Helen stumbles back into the room. She pinches her tongue between two fingers and then goes around the room, using the two wet fingers to pinch out the cones of incense. She leans back against the fireplace mantel and lifts the glass of wine to her pink mouth. Over the glass, she watches the room. She watches Oyster circling me.
He’s the age her son, Patrick, would be.
Helen’s the age my wife would be, if I had a wife.
Oyster’s the son she would have, if she had a son.
Hypothetically speaking, of course.
This might be the life I had, if I had a life. My wife distant and drunk. My daughter exploring some crackpot cult. Embarrassed by us, her parents. Her boyfriend would be this hippie asshole, trying to pick a fight with me, her dad.
And maybe you can go back in time.
Maybe you can raise the dead. All the dead, past and present.
Maybe this is my second chance. This is exactly the way my life might have turned out.
Helen in her chinchilla coat is watching the parrot eat itself. She’s watching Oyster.
And Mona’s shouting, “Everybody. Everybody.” She’s saying, “It’s time to start the Invocation. So if we could just create the sacred space, we can get started.”
Next door, the Civil War veterans are limping home to sad music and Reconstruction.
With Oyster circling me, the rock in my fist is warm by now. And I’m counting 11, counting 12 . . .
Mona Sabbat has got to come with us. Someone without blood on her hands. Mona and Helen and me, and Oyster, the four of us will hit the road together. Just another dysfunctional family. A family vacation. The quest for an unholy grail.
With a hundred paper tigers to slay along the way. A hundred libraries to plunder. Books to disarm. The whole world to save from culling.
Lobelia says to Grenadine, “Did you read about those dead people in the paper? They say it’s like Legionnaires’ disease, but it looks like black magic, if you ask me.”
And with her arms spread, the plain brown hair under her arms showing, Mona is herding people into the center of the room.

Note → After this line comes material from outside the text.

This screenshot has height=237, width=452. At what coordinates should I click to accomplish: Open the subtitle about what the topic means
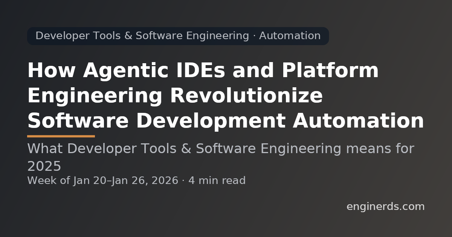[220, 148]
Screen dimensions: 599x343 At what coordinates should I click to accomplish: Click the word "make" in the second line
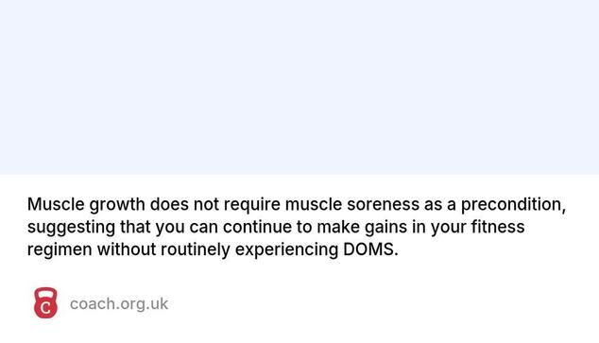(338, 227)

Sparrow points at something in her catalog and says, “This is the minimum you’ll need to get started.”
Oyster shakes the hair off his eyes and sticks his chin at me. He comes around to poke his index finger into my chest, poking it there, hard, pinned in the middle of my blue tie, and he says, “Listen, Dad.” Poking me, he says, “The only culling song you
know is ‘Make mine medium-well done.’”
And I stop counting.
Fast as a muscle twitch, muscling Oyster back, I shove hard and slap the kid away, my hands loud against the kid’s bare skin, everybody quiet and watching, and the culling song echoes through my head.
And I’ve killed again. Mona’s boyfriend. Helen’s son. Oyster stands there another moment, looking at me, the hair hanging over his eyes.

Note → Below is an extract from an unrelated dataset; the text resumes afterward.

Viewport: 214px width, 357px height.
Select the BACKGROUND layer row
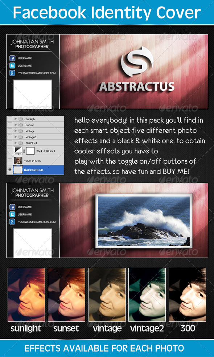pyautogui.click(x=35, y=170)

And the parrot falls off Badger’s shoulder.
Oyster puts his hands up, fingers spread, and says, “Chill out, Dad,” and goes with Sparrow and everybody to look at the parrot, dead, at Badger’s feet. Dead and plucked half naked. And Badger prods the bird with his sandal and says, “Plucky?”
I look at Helen.
My wife. In this new creepy way. Till death do us part.

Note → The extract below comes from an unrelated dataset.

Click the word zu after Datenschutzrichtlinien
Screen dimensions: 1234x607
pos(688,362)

And maybe, if you can kill someone, maybe you can bring them back.
And Helen’s already looking at me, the smeared-pink glass in her hand. She shakes her face at me and says, “I didn’t do it.” She holds up three fingers, her thumb and pinkie touching in front, and says, “Witch’s honor. I swear.”
Chapter 18
Here and now, me writing this, I’m near Biggs Junction, Oregon. Parked alongside Interstate 84, the Sarge and me have an old fur coat heaped on the shoulder of the road next to our car. The fur coat, spattered with ketchup, circled by flies, it’s our bait.
This week, there’s another miracle in the tabloids.
It’s something folks call the Roadkill Jesus Christ. The tabloids call him “The I-84 Messiah.” Some guy who stops along the highway, wherever there’s a dead animal, he lays his hands on it, and Amen. The ragged cat or crushed dog, even a deer folded in half by a tractor-trailer, they gasp and sniff the air. They stand on their broken legs and blink their bird-pecked eyes.